In August 1947, my father, Padam Rosha, was completing his PhD at Government College in Lahore. My mother, who was just 13, was also in Lahore. Her father was the Advocate General, and life for both was full of music and song. My grandmother played the sitar and on balmy evenings gathered her children around her. And yes, there was also adventure, as my mother’s brother was a freedom fighter playing hide and seek with the law.

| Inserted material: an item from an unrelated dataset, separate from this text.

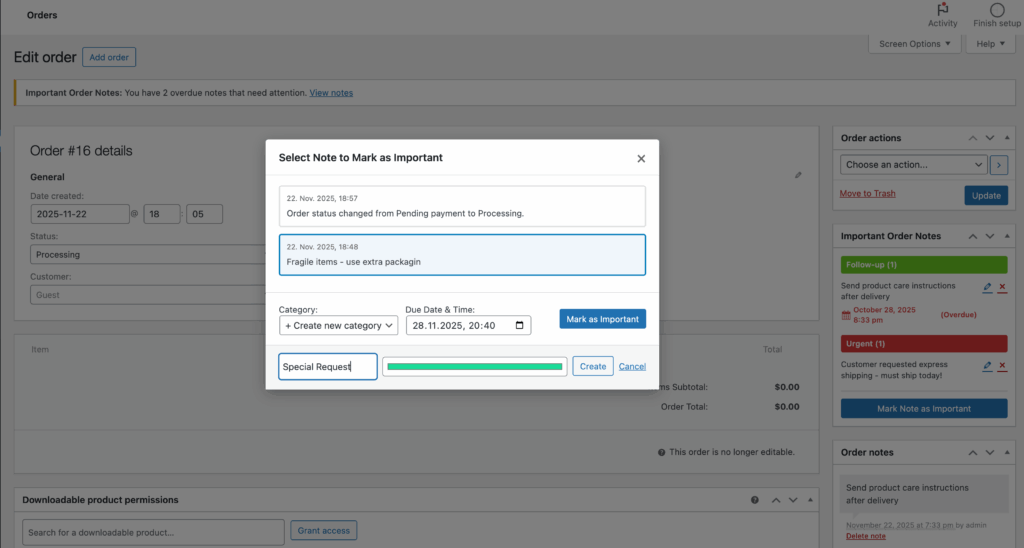Click the Mark as Important button
The height and width of the screenshot is (548, 1024).
pyautogui.click(x=602, y=319)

My paternal grandfather was in Multan, a doctor. So both branches of the family were spread out—in Amritsar, Jalandhar, Delhi, Lahore, Multan. How could families like that ever believe the country would be divided? My maternal grandfather scoffed at the idea of a permanent division. When they finally left for Amritsar on August 14, 1947, four children and a suitcase cramped into a car, it was meant to be for an overnight stay. Instead, it lasted a lifetime. My grandmother never saw her home in Lahore again. Her sitar, her saris, her books, were all left behind. But no one saw her shed a single tear.
They say the older you grow the more vivid your childhood becomes. This is the harvest that we are reaping for the Partition Museum. This will be a museum of memories, love, loss and reconciliation. Young people urging us to make this museum are concerned that an important part of the birth of the two nations has been hidden from them all these years. They know this is not about hatred, the museum is about peace. It is not about disruption, it is about harmony.
Thus the museum had to be in Punjab—in Amritsar where the trains arrived, bearing refugees. It had to be near the scar that remains at Wagah, and near the balm that emanates from the Golden Temple. The museum has been allotted a home in the beautiful colonial structure of Town Hall, five minutes from the Golden Temple and Jallianwala Bagh, and 30 minutes from Wagah. It will be part of a rich heritage zone, a fitting tribute to those who lost their homes, their loved ones and even their lives, for an independent India. The museum will open this year—the 70th year of Partition. Fortunately, our team has been able to weave the narrative into the existing structure of the building. Apart from adding a lift and a staircase, hardly any structural changes are being made.
Not only will the museum house stories and memories, it will also have documents from private and public archives, art, cinema, artefacts. We hope it will become the largest resource centre for the study of Partition—a moment that created two nations. A house of memory and healing for the older generation and an immersive, experiential and educative space for the younger one.